Copy out all the rows again, putting "pen icon" wherever "pencil icon" appears and leaving everything else the same.

Item-finding records:
** Begin **

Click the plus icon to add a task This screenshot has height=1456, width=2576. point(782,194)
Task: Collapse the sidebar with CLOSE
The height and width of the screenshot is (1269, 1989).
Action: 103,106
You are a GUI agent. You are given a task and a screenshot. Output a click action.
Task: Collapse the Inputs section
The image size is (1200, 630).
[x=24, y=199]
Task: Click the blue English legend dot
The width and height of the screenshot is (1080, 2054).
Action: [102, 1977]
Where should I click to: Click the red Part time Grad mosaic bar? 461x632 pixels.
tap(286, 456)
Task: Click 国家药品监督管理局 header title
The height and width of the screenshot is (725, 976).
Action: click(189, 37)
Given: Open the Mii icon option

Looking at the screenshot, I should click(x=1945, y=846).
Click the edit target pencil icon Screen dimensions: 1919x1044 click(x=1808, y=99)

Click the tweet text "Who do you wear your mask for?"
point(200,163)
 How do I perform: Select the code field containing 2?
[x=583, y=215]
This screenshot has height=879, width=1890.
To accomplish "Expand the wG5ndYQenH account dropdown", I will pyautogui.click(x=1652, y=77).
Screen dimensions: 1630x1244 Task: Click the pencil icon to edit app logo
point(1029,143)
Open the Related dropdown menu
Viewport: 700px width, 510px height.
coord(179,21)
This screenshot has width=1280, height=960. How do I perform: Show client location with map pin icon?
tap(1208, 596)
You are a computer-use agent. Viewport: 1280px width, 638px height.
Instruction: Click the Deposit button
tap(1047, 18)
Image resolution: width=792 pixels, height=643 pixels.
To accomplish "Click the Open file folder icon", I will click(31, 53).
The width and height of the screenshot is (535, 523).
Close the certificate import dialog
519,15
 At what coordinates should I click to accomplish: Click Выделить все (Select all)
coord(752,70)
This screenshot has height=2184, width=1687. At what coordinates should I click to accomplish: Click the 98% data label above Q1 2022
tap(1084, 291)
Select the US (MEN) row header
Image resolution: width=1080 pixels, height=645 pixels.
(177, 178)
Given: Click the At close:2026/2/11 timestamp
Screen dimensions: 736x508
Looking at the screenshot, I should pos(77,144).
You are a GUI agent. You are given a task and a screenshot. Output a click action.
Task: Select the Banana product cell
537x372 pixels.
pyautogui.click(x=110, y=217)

** End **

RESPONSE TO THIS TASK:
Click the plus icon to add a task This screenshot has height=1456, width=2576. point(782,194)
Task: Collapse the sidebar with CLOSE
The height and width of the screenshot is (1269, 1989).
Action: 103,106
You are a GUI agent. You are given a task and a screenshot. Output a click action.
Task: Collapse the Inputs section
The image size is (1200, 630).
[x=24, y=199]
Task: Click the blue English legend dot
The width and height of the screenshot is (1080, 2054).
Action: [102, 1977]
Where should I click to: Click the red Part time Grad mosaic bar? 461x632 pixels.
tap(286, 456)
Task: Click 国家药品监督管理局 header title
The height and width of the screenshot is (725, 976).
Action: click(189, 37)
Given: Open the Mii icon option

Looking at the screenshot, I should click(x=1945, y=846).
Click the edit target pen icon Screen dimensions: 1919x1044 click(x=1808, y=99)

Click the tweet text "Who do you wear your mask for?"
point(200,163)
 How do I perform: Select the code field containing 2?
[x=583, y=215]
This screenshot has height=879, width=1890.
To accomplish "Expand the wG5ndYQenH account dropdown", I will pyautogui.click(x=1652, y=77).
Screen dimensions: 1630x1244 Task: Click the pen icon to edit app logo
point(1029,143)
Open the Related dropdown menu
Viewport: 700px width, 510px height.
coord(179,21)
This screenshot has width=1280, height=960. How do I perform: Show client location with map pin icon?
tap(1208, 596)
You are a computer-use agent. Viewport: 1280px width, 638px height.
Instruction: Click the Deposit button
tap(1047, 18)
Image resolution: width=792 pixels, height=643 pixels.
To accomplish "Click the Open file folder icon", I will click(31, 53).
The width and height of the screenshot is (535, 523).
Close the certificate import dialog
519,15
 At what coordinates should I click to accomplish: Click Выделить все (Select all)
coord(752,70)
This screenshot has height=2184, width=1687. At what coordinates should I click to accomplish: Click the 98% data label above Q1 2022
tap(1084, 291)
Select the US (MEN) row header
Image resolution: width=1080 pixels, height=645 pixels.
(177, 178)
Given: Click the At close:2026/2/11 timestamp
Screen dimensions: 736x508
Looking at the screenshot, I should pos(77,144).
You are a GUI agent. You are given a task and a screenshot. Output a click action.
Task: Select the Banana product cell
537x372 pixels.
pyautogui.click(x=110, y=217)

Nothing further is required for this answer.